'''

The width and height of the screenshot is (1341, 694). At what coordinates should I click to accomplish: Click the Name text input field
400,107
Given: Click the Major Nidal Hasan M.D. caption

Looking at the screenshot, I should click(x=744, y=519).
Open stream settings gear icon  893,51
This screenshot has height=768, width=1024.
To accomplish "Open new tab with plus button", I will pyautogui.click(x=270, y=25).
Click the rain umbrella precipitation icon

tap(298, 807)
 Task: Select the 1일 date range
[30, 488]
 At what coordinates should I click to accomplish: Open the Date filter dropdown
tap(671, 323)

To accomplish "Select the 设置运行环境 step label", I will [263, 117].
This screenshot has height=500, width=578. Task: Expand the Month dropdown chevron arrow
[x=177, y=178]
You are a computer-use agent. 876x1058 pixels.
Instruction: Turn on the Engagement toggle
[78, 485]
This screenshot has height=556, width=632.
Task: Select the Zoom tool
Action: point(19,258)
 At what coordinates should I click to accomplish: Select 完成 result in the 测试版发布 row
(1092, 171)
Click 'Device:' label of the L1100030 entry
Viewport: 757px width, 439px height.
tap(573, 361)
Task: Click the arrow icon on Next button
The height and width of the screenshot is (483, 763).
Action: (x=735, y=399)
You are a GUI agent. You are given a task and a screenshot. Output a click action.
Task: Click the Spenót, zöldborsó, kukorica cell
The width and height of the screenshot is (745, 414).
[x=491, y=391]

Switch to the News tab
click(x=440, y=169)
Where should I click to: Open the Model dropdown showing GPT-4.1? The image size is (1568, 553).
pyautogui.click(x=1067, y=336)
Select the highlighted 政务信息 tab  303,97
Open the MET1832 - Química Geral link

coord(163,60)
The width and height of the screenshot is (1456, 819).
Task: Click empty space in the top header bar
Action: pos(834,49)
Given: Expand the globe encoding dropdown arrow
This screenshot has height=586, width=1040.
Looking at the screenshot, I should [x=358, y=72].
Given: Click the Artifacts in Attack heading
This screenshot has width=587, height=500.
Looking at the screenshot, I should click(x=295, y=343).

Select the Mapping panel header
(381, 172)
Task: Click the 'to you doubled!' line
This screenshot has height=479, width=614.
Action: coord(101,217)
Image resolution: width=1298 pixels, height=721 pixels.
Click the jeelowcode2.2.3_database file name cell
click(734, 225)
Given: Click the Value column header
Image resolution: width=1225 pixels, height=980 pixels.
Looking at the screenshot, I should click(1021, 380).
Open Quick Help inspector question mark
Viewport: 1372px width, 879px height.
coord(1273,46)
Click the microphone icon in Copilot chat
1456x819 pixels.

'''

Consegna scritta.
Riporta come CSV a due colonne, intitolate "testo" e "risposta", soltanto le voci che partono dall'inizio e terminano con la riga che contiene "will pyautogui.click(x=270, y=25).", estremi compresi. Metti una riga per voce, ogni valore in un unico campo tra virgolette e gli a capo sostituiti da spazi.

Soluzione esercizio.
testo,risposta
"The width and height of the screenshot is (1341, 694). At what coordinates should I click to accomplish: Click the Name text input field","400,107"
"Given: Click the Major Nidal Hasan M.D. caption","Looking at the screenshot, I should click(x=744, y=519)."
"Open stream settings gear icon","893,51"
"This screenshot has height=768, width=1024. To accomplish ""Open new tab with plus button"",","I will pyautogui.click(x=270, y=25)."